We continue to work toward resolving the error rates and increased delays in network propagation for newly launched EC2 instances in a single Availability Zone (use1-az2) in US-EAST-1 Region. At this time, we are focusing on iteratively restoring healthy capacity, ensuring that we do so safely. We can confirm that our mitigations are effective at reducing the propagation delay. We will provide further updates on our progress by 5:00 PM PDT, as well as a clear indication when we start seeing recovery in the affected cells.

UPDATE over 2 years ago - at 09/28/2023 10:19PM

We continue to work on resolving the error rates and increased delays in network propagation for newly launched EC2 instances in a single Availability Zone (use1-az2) in US-EAST-1 Region. An hour ago we provided a 1 to 2 hour ETA for recovery. The deployment of the initial update to address the recovery in the remaining affected cells has taken longer than we expected, so we are likely going to miss the expected ETA. We will provide further updates on our progress, as well as a clear indication when we start seeing recovery in the affected cells. As soon as the deployment of the initial update is complete, we will be able to provide a more clear ETA to resolution. We will provide an update by 4:00 PM PDT, or if we have additional information to share prior to that.

UPDATE over 2 years ago - at 09/28/2023 09:53PM

We have resolved the unrelated issue that was resulting in EC2 launch errors in the use1-az1 Availability Zone. We continue to work toward resolving the error rates and increased delays in network propagation for newly launched EC2 instances in a single Availability Zone (use1-az2) in US-EAST-1 Region. We will continue to provide updates as we progress.

UPDATE over 2 years ago - at 09/28/2023 09:38PM

We continue to work on resolving the error rates and increased delays in network propagation for newly launched EC2 instances in a single Availability Zone (use1-az2) in US-EAST-1 Region. We are also seeing an increase in error rates and latencies for new instance launches in another Availability Zone (use1-az1), which is unrelated and is an issue with creating new EBS volumes during the instance launch. We are also working to resolve that issue, but impact remains lower and unrelated to the network mapping propagation issue. On the network mapping propagation issue in the use1-az2 Availability Zone, we are in the process of deploying an update to address the slow recovery in the remaining cells.

UPDATE over 2 years ago - at 09/28/2023 09:15PM

We continue to work on resolving the error rates and increased delays in network propagation for newly launched EC2 instances in a single Availability Zone (use1-az2) in US-EAST-1 Region. We have identified the reason for the three cells that are seeing slower recovery and are currently working on resolving the issue. Once done, we should see an improvement in network mapping propagation times over the course of the next 1 to 2 hours. We’ll continue to provide regular updates.

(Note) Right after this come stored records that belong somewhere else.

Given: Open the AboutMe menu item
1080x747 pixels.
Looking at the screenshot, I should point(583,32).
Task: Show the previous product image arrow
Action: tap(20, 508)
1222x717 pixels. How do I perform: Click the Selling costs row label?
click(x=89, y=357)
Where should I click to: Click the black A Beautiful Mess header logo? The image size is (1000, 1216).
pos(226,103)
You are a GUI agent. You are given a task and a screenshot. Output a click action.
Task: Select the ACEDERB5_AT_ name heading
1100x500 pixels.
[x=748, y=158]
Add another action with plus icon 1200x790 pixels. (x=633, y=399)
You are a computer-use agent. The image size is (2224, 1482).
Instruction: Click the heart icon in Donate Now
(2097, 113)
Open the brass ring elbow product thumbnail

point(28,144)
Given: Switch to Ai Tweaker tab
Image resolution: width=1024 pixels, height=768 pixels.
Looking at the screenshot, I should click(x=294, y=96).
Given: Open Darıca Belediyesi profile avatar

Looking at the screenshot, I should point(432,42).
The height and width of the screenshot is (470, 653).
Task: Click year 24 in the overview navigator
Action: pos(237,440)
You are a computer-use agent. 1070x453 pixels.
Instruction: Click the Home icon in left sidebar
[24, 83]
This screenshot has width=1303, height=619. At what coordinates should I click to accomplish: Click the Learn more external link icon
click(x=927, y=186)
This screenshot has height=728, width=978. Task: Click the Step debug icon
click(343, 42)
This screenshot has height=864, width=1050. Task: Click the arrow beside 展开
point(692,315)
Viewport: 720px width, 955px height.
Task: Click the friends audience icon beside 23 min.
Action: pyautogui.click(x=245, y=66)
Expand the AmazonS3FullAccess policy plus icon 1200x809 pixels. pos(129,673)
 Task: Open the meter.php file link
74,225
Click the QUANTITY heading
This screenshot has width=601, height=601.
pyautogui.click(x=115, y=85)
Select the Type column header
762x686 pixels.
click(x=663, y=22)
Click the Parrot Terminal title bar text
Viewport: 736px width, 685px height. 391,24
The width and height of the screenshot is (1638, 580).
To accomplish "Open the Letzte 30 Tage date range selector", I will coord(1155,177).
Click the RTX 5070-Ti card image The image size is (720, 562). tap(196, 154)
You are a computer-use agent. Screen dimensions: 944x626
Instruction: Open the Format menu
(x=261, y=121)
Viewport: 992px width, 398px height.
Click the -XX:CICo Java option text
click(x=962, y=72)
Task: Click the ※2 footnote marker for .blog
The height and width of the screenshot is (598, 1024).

UPDATE over 2 years ago - at 09/28/2023 08:43PM

We continue to work on resolving the error rates and increased delays in network propagation for newly launched EC2 instances in a single Availability Zone (use1-az2) in US-EAST-1 Region. The issue started at 11:10 AM PDT when we began to see an increase in network propagation for newly launched EC2 instances in a single Availability Zone (use1-az2) in US-EAST-1 Region. The mapping propagation times immediately began to recover in the vast majority of the affected underlying cells, but we have three cells that we continue to work on before we have full recovery. We have confirmed that this issue is only affecting network mapping propagations with in the affected Availability Zone (use1-az2) and all other Availability Zones are operating normally. We continue to work on the remaining cells for full recovery and will keep you updated on our progress.

We also wanted to let you know that this issue is not a repeat of the networking issue that occurred on September 18th. Although both issues affected network mapping propagation times, they involved very different subsystems within the EC2 Networking Distribution Plane.

UPDATE over 2 years ago - at 09/28/2023 08:07PM

We continue to work on resolving the error rates and increased delays in network propagation for newly launched EC2 instances in a single Availability Zone (use1-az2) in US-EAST-1 Region. We have seen some improvement in mapping propagation times in the majority of the affected cells within the Availability Zone (use1-az2) but continue to work on fully understanding the root cause of the event. We continue to recommend shifting network traffic away from the affected Availability Zone (use1-az2) if you are able to do so.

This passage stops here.